DOCUMENT:
• • • • • • •

Il y a un processus qui doit être amélioré, en même temps que le programme de certification. Peut-être devons-nous nous doter d'une liste d'entrepreneurs approuvés à l'échelle du pays qui ont obtenu une certification, comme John le disait, de sorte que la nation autochtone sait que, si elle fait affaire avec cet entrepreneur, les travaux seront faits au complet, conformément au code. Il y a des entrepreneurs qui installent la ventilation des salles de bain et des sécheuses dans le sous-sol. On pense aux moisissures, n'est-ce pas? C'est un processus à réviser pour les Premières Nations.
Il y a beaucoup de choses qui sont tout simplement mal faites par des entrepreneurs non autochtones qui construisent des maisons dans les réserves. Personne n'en a vraiment parlé, alors j'ai pensé le mentionner. Ce n'est pas une question d'assurance, mais c'est triste à voir quand cela se produit.

• • • • • • •

LIGNES FOURNIES:
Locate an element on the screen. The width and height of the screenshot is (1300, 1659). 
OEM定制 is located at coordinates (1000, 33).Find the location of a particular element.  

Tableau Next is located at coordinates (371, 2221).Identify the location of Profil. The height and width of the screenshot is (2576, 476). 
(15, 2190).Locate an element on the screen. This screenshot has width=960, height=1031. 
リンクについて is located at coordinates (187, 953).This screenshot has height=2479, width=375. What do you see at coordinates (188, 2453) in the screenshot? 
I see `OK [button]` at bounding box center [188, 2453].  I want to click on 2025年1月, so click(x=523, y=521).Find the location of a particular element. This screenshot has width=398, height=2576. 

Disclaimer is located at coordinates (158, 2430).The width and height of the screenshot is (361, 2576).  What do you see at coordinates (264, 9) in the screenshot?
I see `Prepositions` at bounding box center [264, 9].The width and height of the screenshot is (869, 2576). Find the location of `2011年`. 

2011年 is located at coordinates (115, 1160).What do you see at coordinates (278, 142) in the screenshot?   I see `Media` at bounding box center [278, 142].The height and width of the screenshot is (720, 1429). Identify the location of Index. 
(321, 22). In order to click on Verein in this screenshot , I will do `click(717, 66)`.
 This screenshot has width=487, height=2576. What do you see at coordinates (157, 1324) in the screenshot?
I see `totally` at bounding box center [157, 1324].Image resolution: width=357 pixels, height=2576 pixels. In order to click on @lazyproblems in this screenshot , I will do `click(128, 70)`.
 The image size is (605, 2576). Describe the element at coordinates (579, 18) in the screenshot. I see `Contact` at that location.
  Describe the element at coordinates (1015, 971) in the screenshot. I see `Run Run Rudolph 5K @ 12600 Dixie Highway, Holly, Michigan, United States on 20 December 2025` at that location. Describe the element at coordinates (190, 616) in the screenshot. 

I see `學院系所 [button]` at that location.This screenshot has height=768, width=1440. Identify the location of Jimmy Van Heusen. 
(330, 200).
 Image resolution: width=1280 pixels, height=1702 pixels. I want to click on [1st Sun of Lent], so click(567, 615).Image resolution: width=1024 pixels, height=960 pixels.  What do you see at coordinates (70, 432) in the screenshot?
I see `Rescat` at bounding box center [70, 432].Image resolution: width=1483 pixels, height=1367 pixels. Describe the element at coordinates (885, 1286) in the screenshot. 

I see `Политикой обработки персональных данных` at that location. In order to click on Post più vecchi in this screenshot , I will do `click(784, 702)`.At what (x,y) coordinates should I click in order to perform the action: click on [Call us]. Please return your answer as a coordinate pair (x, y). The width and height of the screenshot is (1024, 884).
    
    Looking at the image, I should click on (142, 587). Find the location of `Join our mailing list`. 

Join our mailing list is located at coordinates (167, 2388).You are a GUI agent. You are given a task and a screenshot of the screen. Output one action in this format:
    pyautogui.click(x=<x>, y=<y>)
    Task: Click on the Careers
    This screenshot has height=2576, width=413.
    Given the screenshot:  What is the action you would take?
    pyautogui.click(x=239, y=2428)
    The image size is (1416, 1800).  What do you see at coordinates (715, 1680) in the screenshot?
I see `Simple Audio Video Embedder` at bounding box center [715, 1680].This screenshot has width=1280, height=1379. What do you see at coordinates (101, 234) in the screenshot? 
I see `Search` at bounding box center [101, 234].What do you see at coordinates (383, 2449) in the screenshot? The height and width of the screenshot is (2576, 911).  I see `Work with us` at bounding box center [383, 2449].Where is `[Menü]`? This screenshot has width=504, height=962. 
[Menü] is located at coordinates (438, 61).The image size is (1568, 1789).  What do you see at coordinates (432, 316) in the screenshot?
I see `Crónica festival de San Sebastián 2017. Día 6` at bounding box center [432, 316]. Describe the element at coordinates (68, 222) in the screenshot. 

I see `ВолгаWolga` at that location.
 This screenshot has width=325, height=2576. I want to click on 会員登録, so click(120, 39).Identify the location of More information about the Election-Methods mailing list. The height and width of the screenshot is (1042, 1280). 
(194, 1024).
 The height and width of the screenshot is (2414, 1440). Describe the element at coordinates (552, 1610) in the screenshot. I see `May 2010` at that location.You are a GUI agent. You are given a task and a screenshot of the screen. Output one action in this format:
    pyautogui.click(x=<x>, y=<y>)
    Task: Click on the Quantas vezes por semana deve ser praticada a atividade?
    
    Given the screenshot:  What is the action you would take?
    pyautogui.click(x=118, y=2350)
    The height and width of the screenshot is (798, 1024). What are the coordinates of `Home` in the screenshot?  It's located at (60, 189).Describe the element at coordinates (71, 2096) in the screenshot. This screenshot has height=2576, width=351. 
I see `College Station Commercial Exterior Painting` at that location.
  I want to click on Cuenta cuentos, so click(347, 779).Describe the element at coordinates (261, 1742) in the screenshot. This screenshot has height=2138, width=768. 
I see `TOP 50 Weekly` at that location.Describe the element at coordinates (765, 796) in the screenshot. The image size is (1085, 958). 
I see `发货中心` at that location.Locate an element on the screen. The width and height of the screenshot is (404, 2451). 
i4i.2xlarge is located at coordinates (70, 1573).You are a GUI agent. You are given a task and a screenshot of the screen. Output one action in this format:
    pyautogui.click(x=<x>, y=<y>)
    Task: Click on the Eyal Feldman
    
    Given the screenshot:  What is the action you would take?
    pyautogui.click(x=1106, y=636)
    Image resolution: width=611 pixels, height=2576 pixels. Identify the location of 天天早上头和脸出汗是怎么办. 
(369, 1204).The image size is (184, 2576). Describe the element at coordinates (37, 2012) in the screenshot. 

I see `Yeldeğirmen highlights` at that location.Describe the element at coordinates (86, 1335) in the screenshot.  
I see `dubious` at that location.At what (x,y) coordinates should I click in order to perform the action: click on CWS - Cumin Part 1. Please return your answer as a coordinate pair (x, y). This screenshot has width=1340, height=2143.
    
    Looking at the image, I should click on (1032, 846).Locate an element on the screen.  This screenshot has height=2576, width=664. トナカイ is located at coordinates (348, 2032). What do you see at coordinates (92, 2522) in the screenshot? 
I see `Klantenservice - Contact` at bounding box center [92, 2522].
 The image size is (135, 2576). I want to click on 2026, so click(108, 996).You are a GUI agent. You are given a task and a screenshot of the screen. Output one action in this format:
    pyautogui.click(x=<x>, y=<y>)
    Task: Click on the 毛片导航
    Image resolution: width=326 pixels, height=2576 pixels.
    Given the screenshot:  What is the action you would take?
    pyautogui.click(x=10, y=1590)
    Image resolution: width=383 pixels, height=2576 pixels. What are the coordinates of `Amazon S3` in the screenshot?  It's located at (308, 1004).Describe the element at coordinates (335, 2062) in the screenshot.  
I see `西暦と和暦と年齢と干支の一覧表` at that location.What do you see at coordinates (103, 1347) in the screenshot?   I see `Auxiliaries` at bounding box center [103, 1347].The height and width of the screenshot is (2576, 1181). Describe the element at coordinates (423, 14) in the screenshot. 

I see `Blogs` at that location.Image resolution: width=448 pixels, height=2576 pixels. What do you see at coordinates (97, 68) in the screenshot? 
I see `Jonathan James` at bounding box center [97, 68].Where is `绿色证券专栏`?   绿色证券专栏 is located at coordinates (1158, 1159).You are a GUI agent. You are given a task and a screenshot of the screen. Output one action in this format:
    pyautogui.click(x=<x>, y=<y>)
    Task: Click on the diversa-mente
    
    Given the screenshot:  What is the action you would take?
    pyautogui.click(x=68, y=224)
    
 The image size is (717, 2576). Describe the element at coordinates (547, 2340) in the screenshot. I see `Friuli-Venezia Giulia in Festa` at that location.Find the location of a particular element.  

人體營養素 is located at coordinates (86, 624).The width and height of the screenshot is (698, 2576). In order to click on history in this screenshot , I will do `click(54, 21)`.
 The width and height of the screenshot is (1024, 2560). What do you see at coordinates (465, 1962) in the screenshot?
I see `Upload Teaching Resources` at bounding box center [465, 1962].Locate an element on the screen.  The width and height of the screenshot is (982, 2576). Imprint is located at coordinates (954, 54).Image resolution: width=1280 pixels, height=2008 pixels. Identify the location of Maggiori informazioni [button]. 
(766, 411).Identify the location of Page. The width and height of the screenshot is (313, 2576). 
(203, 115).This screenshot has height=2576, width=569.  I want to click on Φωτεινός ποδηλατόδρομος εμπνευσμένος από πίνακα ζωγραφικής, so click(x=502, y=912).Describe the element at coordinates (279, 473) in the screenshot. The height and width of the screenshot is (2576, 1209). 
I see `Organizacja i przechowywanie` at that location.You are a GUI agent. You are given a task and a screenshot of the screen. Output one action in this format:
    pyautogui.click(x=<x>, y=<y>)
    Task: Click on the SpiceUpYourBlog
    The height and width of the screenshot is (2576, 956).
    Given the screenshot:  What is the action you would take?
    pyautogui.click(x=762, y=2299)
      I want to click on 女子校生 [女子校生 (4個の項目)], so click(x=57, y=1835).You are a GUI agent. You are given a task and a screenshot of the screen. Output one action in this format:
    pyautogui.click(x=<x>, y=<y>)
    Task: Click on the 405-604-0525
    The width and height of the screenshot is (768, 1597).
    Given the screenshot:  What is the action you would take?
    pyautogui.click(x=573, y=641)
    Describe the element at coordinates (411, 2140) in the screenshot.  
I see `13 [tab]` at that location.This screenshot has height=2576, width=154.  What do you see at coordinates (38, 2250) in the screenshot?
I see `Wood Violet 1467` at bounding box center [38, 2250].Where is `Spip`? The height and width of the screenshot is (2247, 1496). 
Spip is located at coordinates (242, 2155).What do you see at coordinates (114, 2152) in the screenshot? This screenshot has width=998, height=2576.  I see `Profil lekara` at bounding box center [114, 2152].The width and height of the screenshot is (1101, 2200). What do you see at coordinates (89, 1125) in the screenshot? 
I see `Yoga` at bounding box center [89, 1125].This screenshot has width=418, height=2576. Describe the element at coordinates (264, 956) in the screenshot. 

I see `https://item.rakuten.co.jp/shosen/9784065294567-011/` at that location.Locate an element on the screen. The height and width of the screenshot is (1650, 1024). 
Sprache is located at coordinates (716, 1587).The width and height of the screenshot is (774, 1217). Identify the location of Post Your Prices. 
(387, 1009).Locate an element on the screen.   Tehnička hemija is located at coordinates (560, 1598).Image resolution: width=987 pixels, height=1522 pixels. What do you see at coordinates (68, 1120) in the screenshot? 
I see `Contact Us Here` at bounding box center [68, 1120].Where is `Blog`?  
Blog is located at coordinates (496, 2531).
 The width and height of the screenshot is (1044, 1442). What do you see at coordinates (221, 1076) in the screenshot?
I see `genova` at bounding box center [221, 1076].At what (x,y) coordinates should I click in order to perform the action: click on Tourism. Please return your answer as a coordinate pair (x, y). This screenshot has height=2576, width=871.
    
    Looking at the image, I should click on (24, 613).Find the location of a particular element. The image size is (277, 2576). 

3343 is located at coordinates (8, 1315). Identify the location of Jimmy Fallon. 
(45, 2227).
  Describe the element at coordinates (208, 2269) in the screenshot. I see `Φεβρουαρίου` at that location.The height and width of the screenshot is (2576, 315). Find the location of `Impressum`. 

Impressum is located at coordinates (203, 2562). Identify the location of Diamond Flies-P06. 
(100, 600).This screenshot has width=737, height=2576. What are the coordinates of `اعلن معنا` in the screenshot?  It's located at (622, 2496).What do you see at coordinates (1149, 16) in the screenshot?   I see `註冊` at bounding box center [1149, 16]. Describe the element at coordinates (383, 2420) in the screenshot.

• • • • • • •

OBJECTIF DE L'EXERCICE:
Les affirmations (a), (b) et (c) ci-dessous concordent-elles avec le document ? Répondez par oui ou par non à chacune et citez mot pour mot le passage du document qui tranche.
(a) On y évoque une liste d'entrepreneurs approuvés à l'échelle du pays.
(b) Certains entrepreneurs installeraient la ventilation des salles de bain dans le grenier.
(c) Le problème décrit y est présenté comme une question d'assurance.

RÉPONSE ATTENDUE:
(a) Oui : « Peut-être devons-nous nous doter d'une liste d'entrepreneurs approuvés à l'échelle du pays qui ont obtenu une certification »
(b) Non : « Il y a des entrepreneurs qui installent la ventilation des salles de bain et des sécheuses dans le sous-sol. »
(c) Non : « Ce n'est pas une question d'assurance »